_SELECTED TEXT_
>>>
There had been high hopes at the beginning of this year that the ice was set to thaw between the US and China, with both sides coming together to sign phase one of a trade agreement - but then came coronavirus.
China was the first nation to be hit by what became a pandemic, and now it seems as though the longed-for trade deal may become another casualty of the disease as the whole world struggles to contain it.
According to a congressional report seen by Foreign Policy, the US-China Economic and Security Review Commission strongly believes the resulting stall in trade and depressed consumer demand "raises the possibility that implementation could be disrupted".
The first part of the FTA was signed back in January 2020, with US president Donald Trump calling it "transformative" and Chinese vice premier Liu He adding that it was based on "equality and mutual respect".
As part of the agreement, China promised to buy $200 billion (€184 billion) worth of American agricultural products, as well as increasing US imports in general and strengthening intellectual property rules.
But now, with coronavirus still a threat, it's unlikely the Asian nation will be able to make good on its promise by the end of 2021 as the economy struggles to make even one per cent growth this year.
Importantly, though, the commission report reveals China put a clause in the January agreement that would allow for new trade consultations between China and the US "in the event that a natural disaster or other unforeseeable event" rendered either unable to ensure the terms could be met.
Mr Trump is said to be furious Beijing could effectively have a get-out clause and told reporters at a White House press conference: "If that happens, we'll do a termination and we'll do what I can do better than anybody. There is nobody ever been tougher on China than me."
The president has already been making bilateral relations difficult by blaming China for failing to contain coronavirus and misreporting case numbers, saying last week: "It could have been stopped in China before it started and it wasn't, and the whole world is suffering because of it."
Now, he has gone a step further by insinuating the virus was either intentionally or accidentally released from a lab in Wuhan province, the original epicentre of the disease.
Chinese foreign ministry spokesman Zhao Lijian vehemently denied such allegations on Twitter, sniping back that it may have been the US army that took the epidemic to Wuhan.
"US-China relations are at their worst point in living memory," James Crabtree, an associate professor at Singapore's Lee Kuan Yew School of Public Policy, told CNBC.
Moving forward, it seems that Mr Trump could either express sympathy to China over its suffering at the hands of coronavirus and make the terms of the phase one deal more lenient, or prove China was responsible and attempt to derail the whole thing.
And, judging by his latest comments, it would appear he is going for the latter response, despite China still being America's biggest trade partner. All in all, it does not make the environment conducive to the trade deal the world had hoped to see progressing in 2020.
<<<
_THINGS TO DO_
[A] Please print the section of the trade deal article word for word, beginning at the words "Chinese foreign ministry" and ending after "the whole thing.".
[B] According to the trade deal article, what dollar amount of American agricultural products did China promise to buy?

_DATA UNDER STUDY_
>>>
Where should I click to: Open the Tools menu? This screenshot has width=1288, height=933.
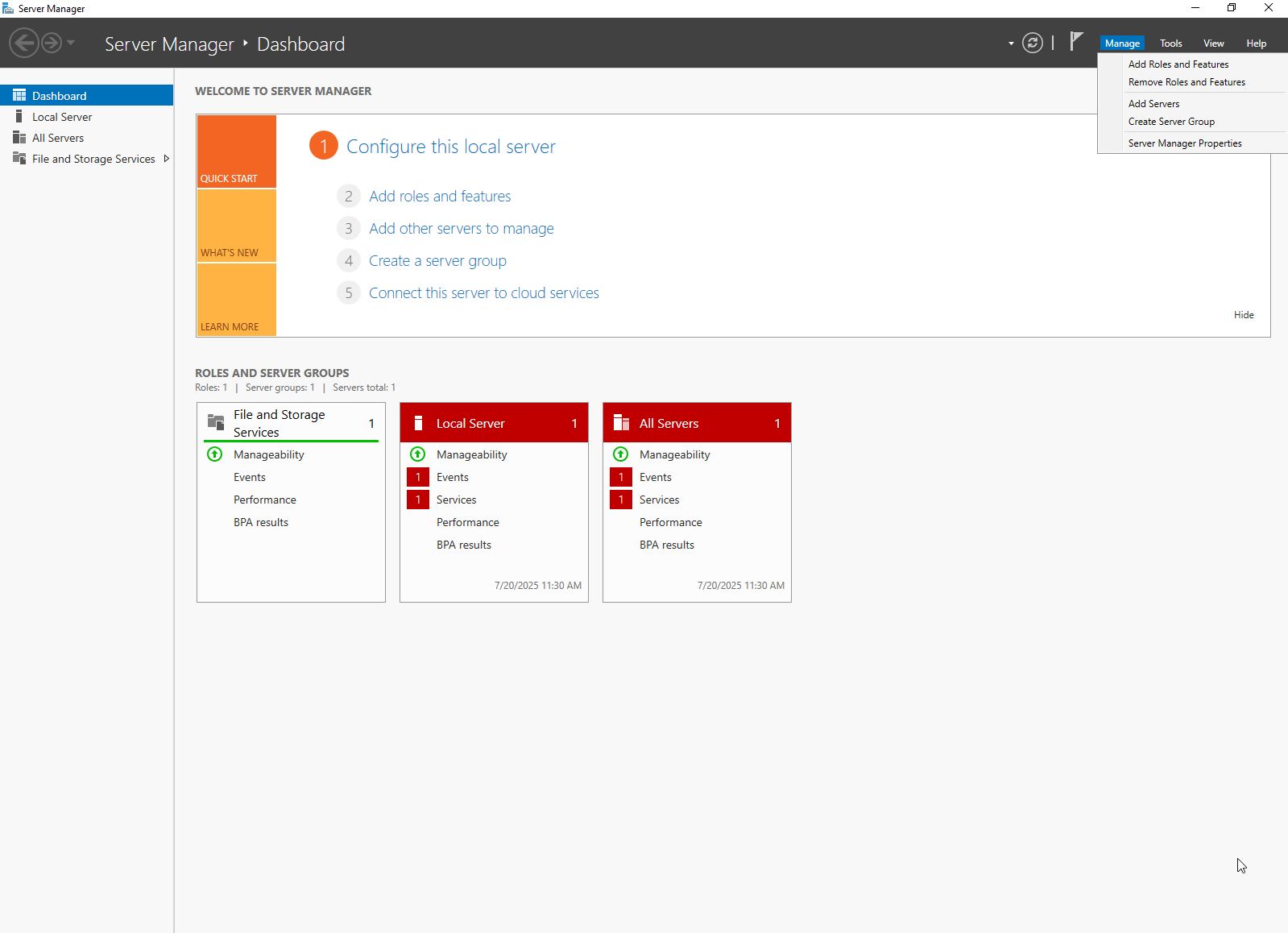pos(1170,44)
<<<
>>>
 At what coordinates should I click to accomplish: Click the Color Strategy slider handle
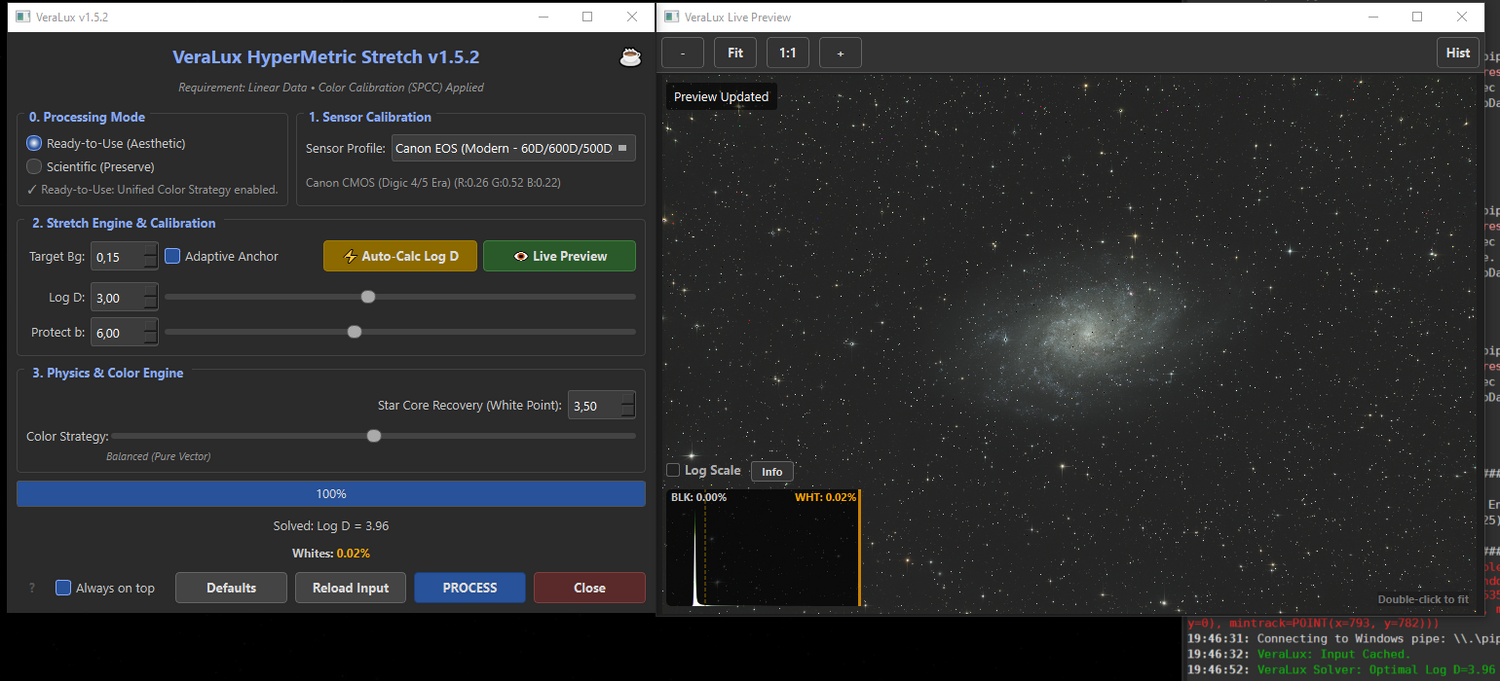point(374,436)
<<<
>>>
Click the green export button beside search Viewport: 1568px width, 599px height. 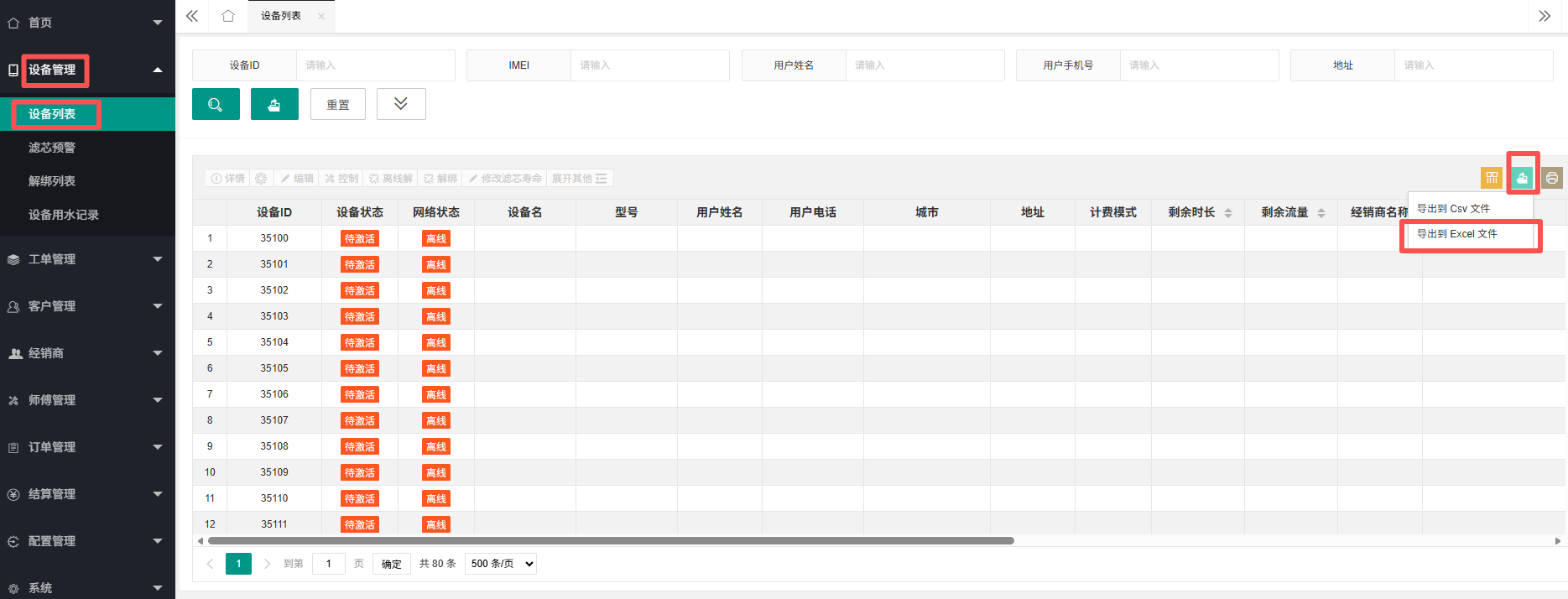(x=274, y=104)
<<<
_NUMBERED ANSWERS_
[A]
Chinese foreign ministry spokesman Zhao Lijian vehemently denied such allegations on Twitter, sniping back that it may have been the US army that took the epidemic to Wuhan.
"US-China relations are at their worst point in living memory," James Crabtree, an associate professor at Singapore's Lee Kuan Yew School of Public Policy, told CNBC.
Moving forward, it seems that Mr Trump could either express sympathy to China over its suffering at the hands of coronavirus and make the terms of the phase one deal more lenient, or prove China was responsible and attempt to derail the whole thing.

[B] $200 billion (€184 billion)